Small campuses focus on retaining students with the help of technology

“The fact that Starfish automatically delivers that feedback to the service providers on campus makes timely intervention possible,” said Joyce Jackson, dean of academic affairs. “Faculty confidence in the system is increasing as service providers close the loop to inform faculty that their student referrals are being addressed.”

The University of Kansas launched its retention program after a 2010 report showed that almost three in 10 students who came to the school in 2007 had left three years later.

Kansas’s 28.7 percent dropout rate among fall 2007 freshmen was significantly higher than peer institutions, officials said.

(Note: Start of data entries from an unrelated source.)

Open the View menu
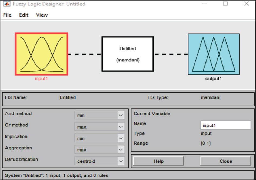42,15
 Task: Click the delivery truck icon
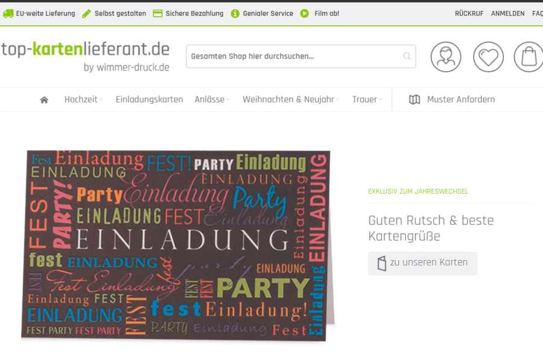(8, 13)
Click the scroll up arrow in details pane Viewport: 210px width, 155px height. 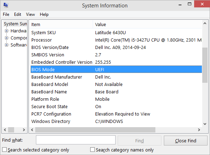pyautogui.click(x=205, y=23)
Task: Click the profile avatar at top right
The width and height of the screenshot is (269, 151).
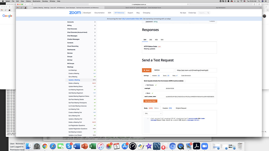Action: (x=264, y=16)
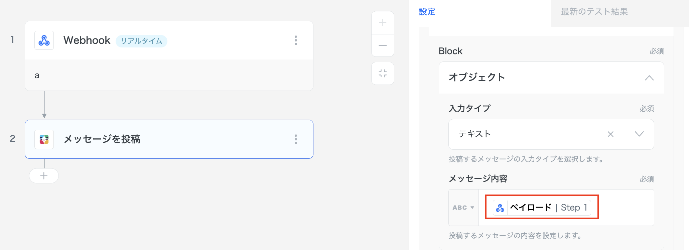
Task: Zoom out using the canvas minus icon
Action: [382, 45]
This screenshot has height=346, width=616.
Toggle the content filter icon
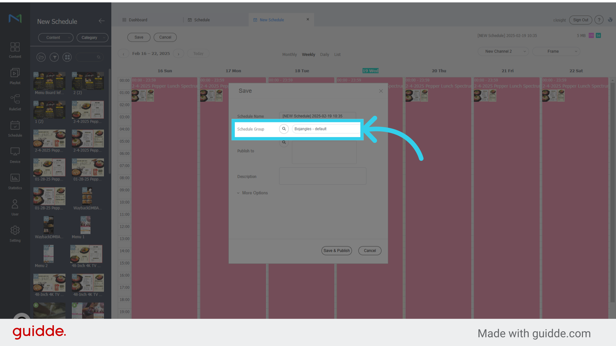tap(54, 57)
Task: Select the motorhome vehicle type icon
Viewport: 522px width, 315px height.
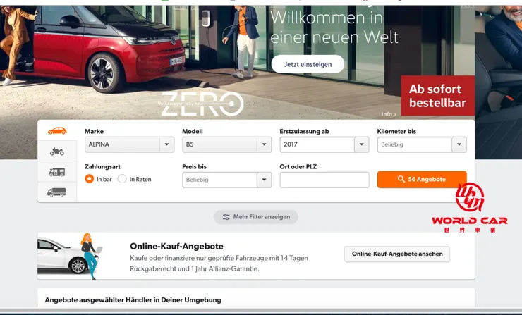Action: coord(57,172)
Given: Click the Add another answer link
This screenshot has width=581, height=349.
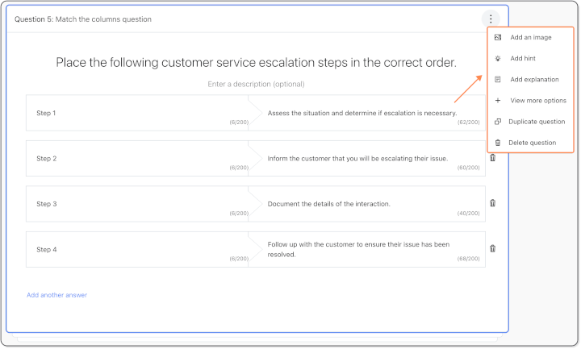Looking at the screenshot, I should (56, 295).
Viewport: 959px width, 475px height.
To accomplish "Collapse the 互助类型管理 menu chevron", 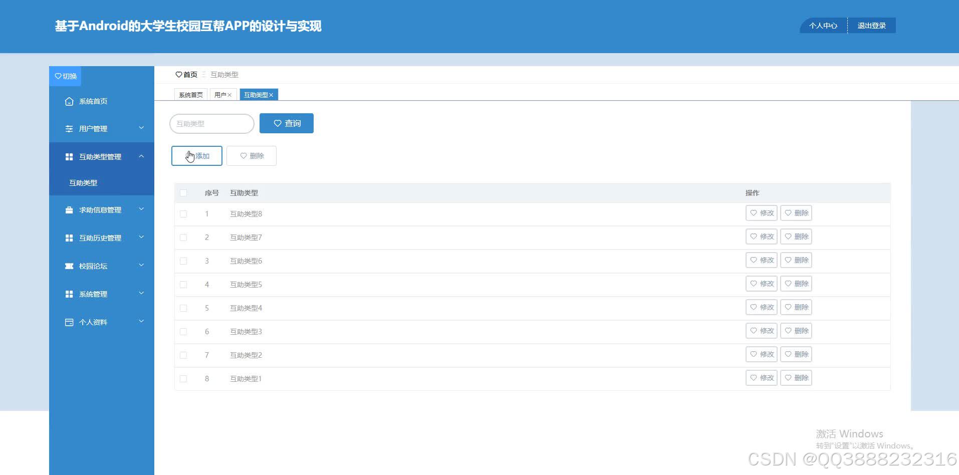I will (x=141, y=156).
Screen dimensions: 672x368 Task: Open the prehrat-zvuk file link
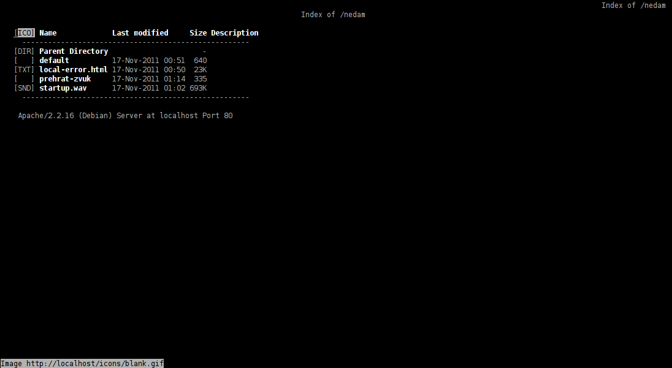tap(65, 79)
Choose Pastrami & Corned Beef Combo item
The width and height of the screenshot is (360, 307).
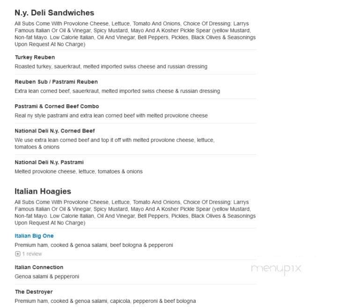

The university’s average retention rate after one year is 80 percent, compared with 85 to 90 percent at peer schools.

Purdue University is another large school using software programs to spot failing students before it’s too late.

Purdue launched its own university-developed retention program called Signals to warn students whose grades are dropping, offer study-habit advice, and encourage students excelling in their classes.

The Signals system doesn’t wait until midterms to alert students about dangerously low grades, like similar academic warning programs, said Nancy Wilson Head, executive director for information technology in Purdue’s Teaching and Learning Technologies Unit.

Students will get their first stoplight updates in the first few weeks of each semester, Wilson Head said, meaning they have a better chance to recover academically before crucial mid-semester tests.